Fun, wholesome albums are hard to get behind a lot of the time, because they can sound insincere and wishy-washy in an environment where pop is required to be overtly sexy or have some kind of grievance. However, with Hilary Duff’s new album, she’s super easy to root for. She’s embraced the memes, she’s nostalgia for young people, and this is a very pleasant comeback indeed.
On ‘Luck… Or Something?’, we find that Duff is making pop music because she loves pop music – this is an important point to make, because you can’t accuse this new run of songs of cynicism – it’s sugary and delivered with a lightness of touch that is genuinely lovely to have wash over you.
That all said, she’s a grown woman now, so you’d be foolish to expect her not to have something to say. With that in mind, you press play and you’re greeted with one of the most arresting opening lines on a pop album we can remember, when she sweetly sings “I’m a seasoned apologist for the people who I love.”
From the word go, you’re reminded (in no bad way) of Carly Rae Jepsen’s ‘Emotion’ album, which managed to convince the achingly hip set to love glittery pop music music again, and sincerely, Duff could well do the same for this year’s class of cool, who knows?
After the intense Lily Allen comeback, where we had to wrestle with different types of problematic behaviour past-and-present, there’s no such baggage with Duff, who does have some chips on her shoulder – but the way it is delivered here is subtly powerful, rather than someone airing their dirty knickers.
To that point, the centrepiece of the album is the light but biting ‘Mature’, which takes aim at the skeezy guys who date young women. She sees herself in these girls too, offering caution from (presumably) the kind of men who litter the entertainment business, and given that as a young star aged 16, she was dating someone a decade older, could well be reading someone in particular for filth.
There’s so many killer lines in the song, we were tempted to paste the whole thing into this review.
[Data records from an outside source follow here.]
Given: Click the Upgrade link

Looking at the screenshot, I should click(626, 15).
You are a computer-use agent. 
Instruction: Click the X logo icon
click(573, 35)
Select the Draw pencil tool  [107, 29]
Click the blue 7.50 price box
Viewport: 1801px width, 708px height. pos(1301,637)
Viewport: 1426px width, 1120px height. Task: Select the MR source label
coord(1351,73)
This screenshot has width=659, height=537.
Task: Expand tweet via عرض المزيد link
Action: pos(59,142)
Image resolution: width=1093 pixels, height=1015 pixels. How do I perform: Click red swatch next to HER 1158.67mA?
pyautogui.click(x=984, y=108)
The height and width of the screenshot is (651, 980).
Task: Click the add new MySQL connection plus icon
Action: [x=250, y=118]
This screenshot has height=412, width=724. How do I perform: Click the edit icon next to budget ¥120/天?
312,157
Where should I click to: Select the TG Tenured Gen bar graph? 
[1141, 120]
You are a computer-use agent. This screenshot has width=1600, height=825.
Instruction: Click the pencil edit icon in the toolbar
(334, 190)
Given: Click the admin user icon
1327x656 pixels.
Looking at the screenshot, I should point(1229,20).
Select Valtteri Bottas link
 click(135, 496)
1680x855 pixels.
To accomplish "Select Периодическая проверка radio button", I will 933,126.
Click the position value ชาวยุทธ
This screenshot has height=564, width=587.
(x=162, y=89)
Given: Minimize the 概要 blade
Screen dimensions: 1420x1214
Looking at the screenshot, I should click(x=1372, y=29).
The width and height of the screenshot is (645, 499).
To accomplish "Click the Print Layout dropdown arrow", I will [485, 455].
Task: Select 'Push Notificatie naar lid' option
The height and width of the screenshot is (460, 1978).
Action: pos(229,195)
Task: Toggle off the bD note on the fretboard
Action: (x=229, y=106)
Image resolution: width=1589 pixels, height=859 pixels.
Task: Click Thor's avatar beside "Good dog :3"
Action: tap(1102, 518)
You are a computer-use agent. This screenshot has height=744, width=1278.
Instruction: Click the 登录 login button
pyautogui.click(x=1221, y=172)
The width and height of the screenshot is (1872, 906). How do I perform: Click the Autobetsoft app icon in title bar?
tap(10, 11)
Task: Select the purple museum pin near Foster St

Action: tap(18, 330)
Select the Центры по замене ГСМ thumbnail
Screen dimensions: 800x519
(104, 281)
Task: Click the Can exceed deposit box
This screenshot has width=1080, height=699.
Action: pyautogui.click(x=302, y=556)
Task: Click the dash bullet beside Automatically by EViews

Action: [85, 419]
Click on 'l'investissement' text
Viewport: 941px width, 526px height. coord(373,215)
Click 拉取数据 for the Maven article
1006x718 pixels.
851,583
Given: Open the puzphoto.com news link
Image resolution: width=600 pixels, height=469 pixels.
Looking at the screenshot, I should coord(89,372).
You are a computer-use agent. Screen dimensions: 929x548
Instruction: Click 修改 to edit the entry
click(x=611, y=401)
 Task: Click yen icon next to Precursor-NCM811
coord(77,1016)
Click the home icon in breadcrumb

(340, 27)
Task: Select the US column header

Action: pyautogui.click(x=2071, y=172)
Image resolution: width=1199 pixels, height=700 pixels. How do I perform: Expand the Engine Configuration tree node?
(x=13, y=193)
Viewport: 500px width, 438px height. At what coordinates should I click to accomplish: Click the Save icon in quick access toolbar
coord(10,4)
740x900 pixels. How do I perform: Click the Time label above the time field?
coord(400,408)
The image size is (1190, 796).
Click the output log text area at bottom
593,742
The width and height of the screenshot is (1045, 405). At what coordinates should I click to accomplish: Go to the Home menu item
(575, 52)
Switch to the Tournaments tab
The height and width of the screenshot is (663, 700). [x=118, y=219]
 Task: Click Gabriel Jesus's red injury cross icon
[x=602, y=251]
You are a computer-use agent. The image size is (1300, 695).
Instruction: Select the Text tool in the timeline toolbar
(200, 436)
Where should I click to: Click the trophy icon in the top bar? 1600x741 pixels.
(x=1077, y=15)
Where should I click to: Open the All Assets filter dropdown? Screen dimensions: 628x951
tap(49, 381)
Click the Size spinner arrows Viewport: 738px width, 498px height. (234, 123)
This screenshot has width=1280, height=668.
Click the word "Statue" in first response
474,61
From “going down on her on your vintage rug – bet she’s so impressed by your Basquiat” to “she looks like all of your girls but blonder – a little like me, just younger – bet she loves when she hears you say; “you’re so mature for your age, babe”, there’ll be a few men who should be squirming at these lines.
There’s one section however, that feels so specific, that you wonder if it’s aimed at one man: “watched the tide rise up as high as you got on me, listening to ‘Strawberry Letter 23’. Hid my car at Carbon Beach so I wasn’t seen at yours.”
Zoinks!
The shimmering synths and hooky melodies from the Lizzie McGuire star underpin a record that’s deceptively heavy lyrically, so what we’re treated to is an album that isn’t lumping you over the head with what it needs to say, but instead, one that diffuses through you and hit a little deeper. It feels like the difference between listening to gossip and genuine growth.
She’d said in an interview preceding the record that this was all “quite serious” but with “pop all the way” and that’s the truth of the matter.
This feels like a perfect little LP for Millennials – if Miley can revive Hannah Montana for it’s 20th anniversary, the Jonas Brothers can go back on tour, Mean Girls has a musical, and ‘Freakier Friday’ exists, then why can’t Hilary Duff make an album that leans on that nostalgia, but crucially, shows that the person at the centre of it has grown up with her fanbase too?
Sure, there’s lyrical tics that sound a little like Instagram self-help accounts and whatnot, but overall, the charm and optimism of the album is what really wins out. Will this record change your life? Probably not – but is there enough meat on the bones to make you want to dance and even feel a bit seen? You bet.